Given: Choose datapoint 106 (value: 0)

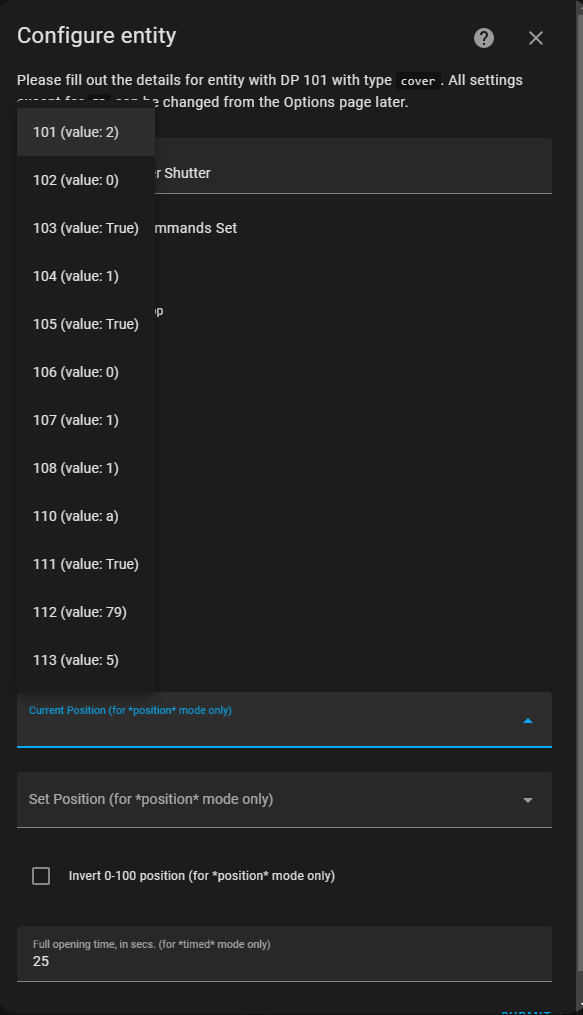Looking at the screenshot, I should click(85, 371).
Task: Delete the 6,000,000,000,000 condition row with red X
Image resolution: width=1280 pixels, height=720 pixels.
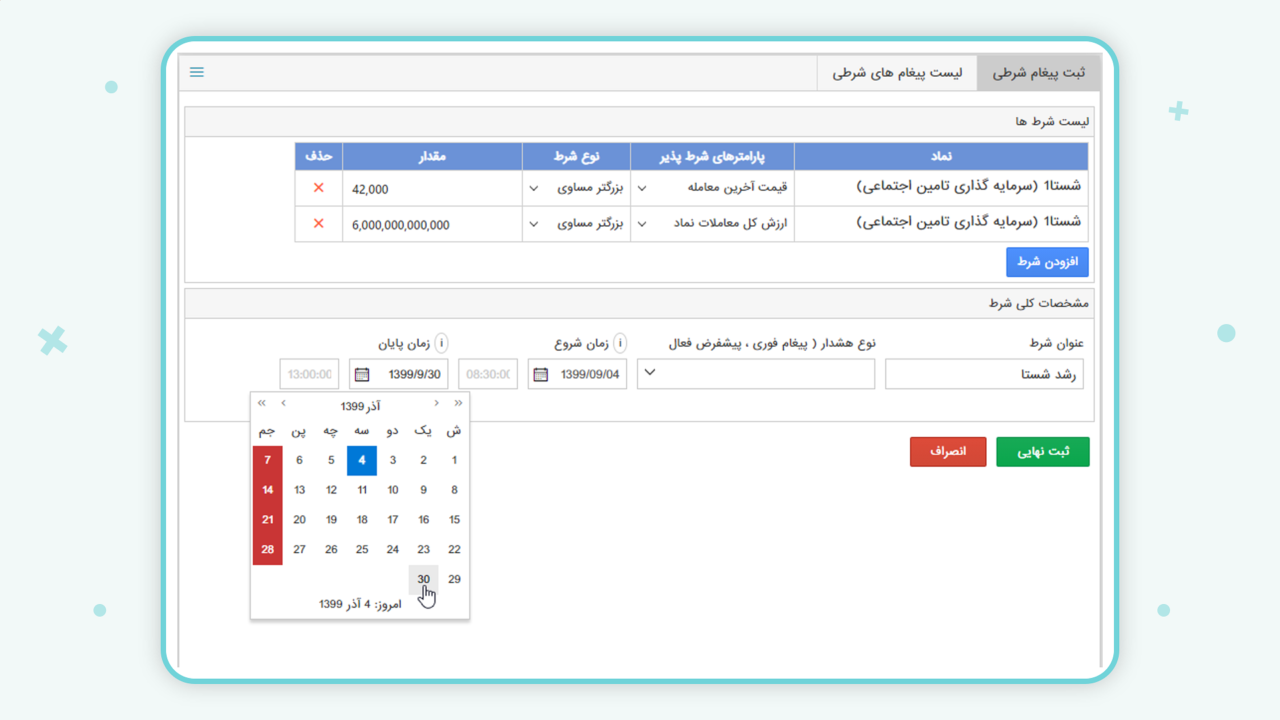Action: tap(318, 224)
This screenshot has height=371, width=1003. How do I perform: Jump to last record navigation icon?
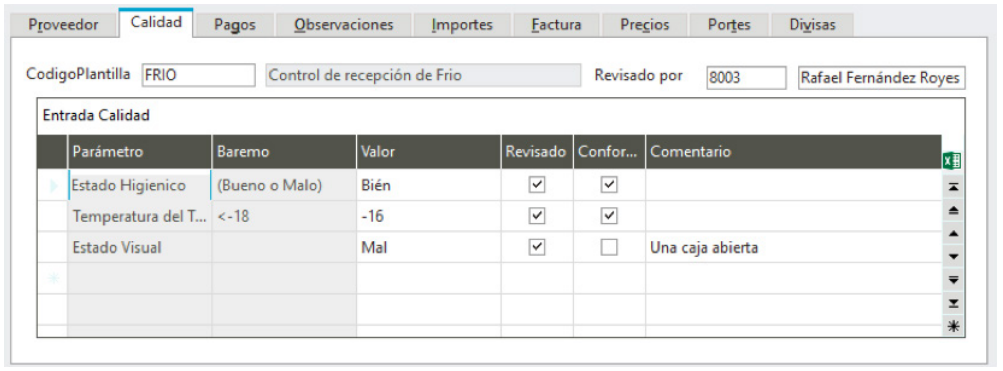[x=953, y=303]
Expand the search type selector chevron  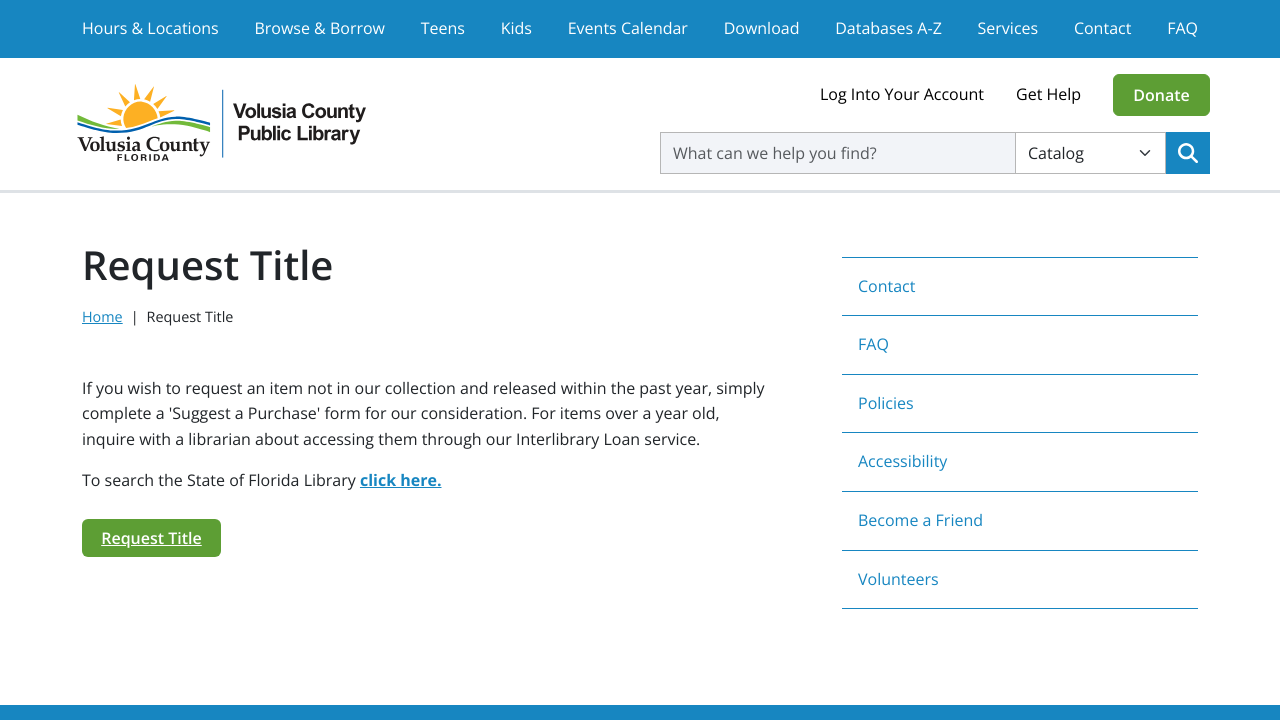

- - - - -

# What to do
Without any pictures, return the material above exactly.

# Answer for the task
Given: Choose datapoint 106 (value: 0)

Looking at the screenshot, I should click(85, 371).
Task: Delete the 6,000,000,000,000 condition row with red X
Image resolution: width=1280 pixels, height=720 pixels.
Action: tap(318, 224)
This screenshot has height=371, width=1003. How do I perform: Jump to last record navigation icon?
[x=953, y=303]
Expand the search type selector chevron  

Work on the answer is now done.